## YOUR GOAL
Update the stretch from the line containing "Task: Open the Category filter dropdown" through the line containing "Looking at the" by changing "Category" to "Price" and leaving everything else unchanged. Leave the pictures out of your answer.

## RECORD EXTRACTS
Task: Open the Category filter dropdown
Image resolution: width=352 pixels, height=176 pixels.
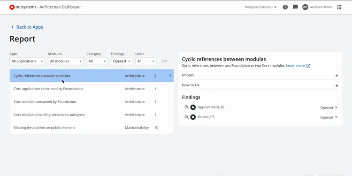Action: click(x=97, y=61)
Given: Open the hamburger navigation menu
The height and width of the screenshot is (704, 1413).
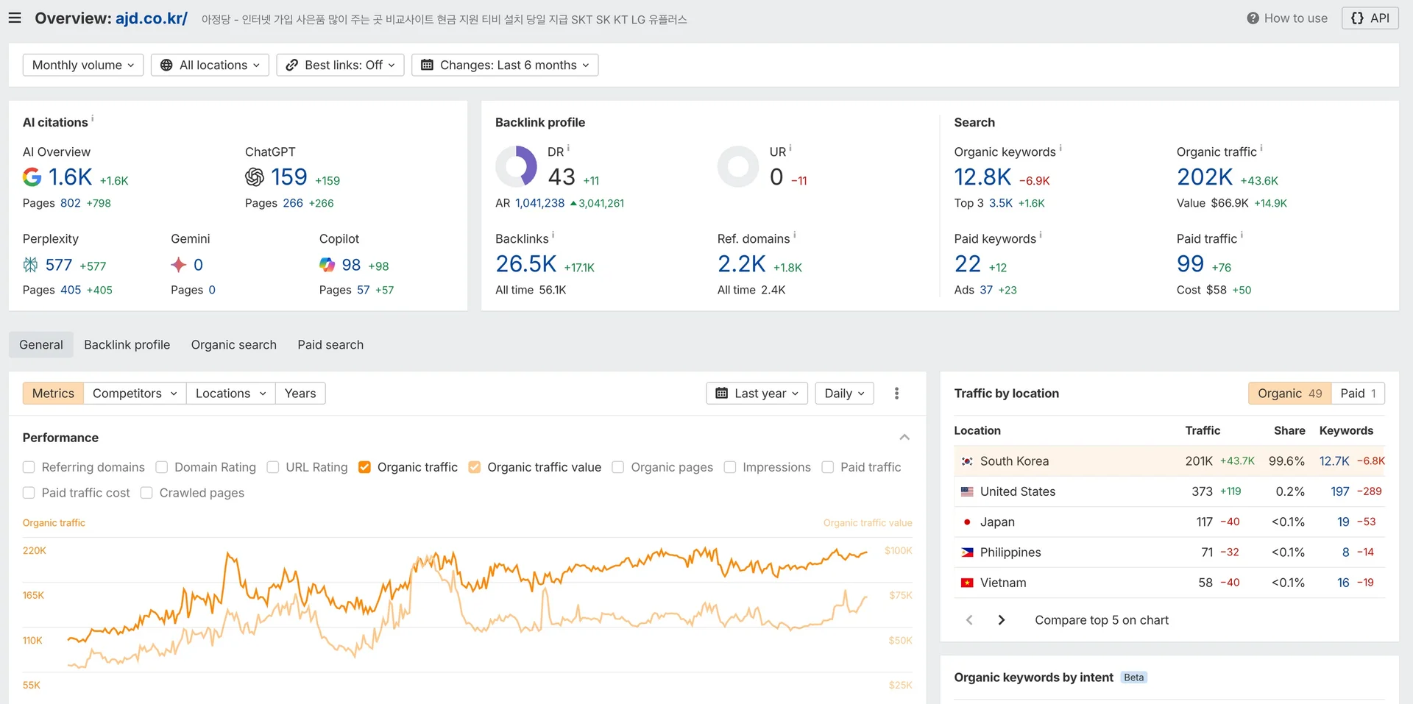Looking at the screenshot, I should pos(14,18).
* * *
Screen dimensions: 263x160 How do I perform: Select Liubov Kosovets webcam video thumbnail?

## SOLUTION TO THIS TASK
Task: Open the Price filter dropdown
Image resolution: width=352 pixels, height=176 pixels.
Action: click(x=97, y=61)
Given: Open the hamburger navigation menu
The height and width of the screenshot is (704, 1413).
Looking at the screenshot, I should pos(14,18).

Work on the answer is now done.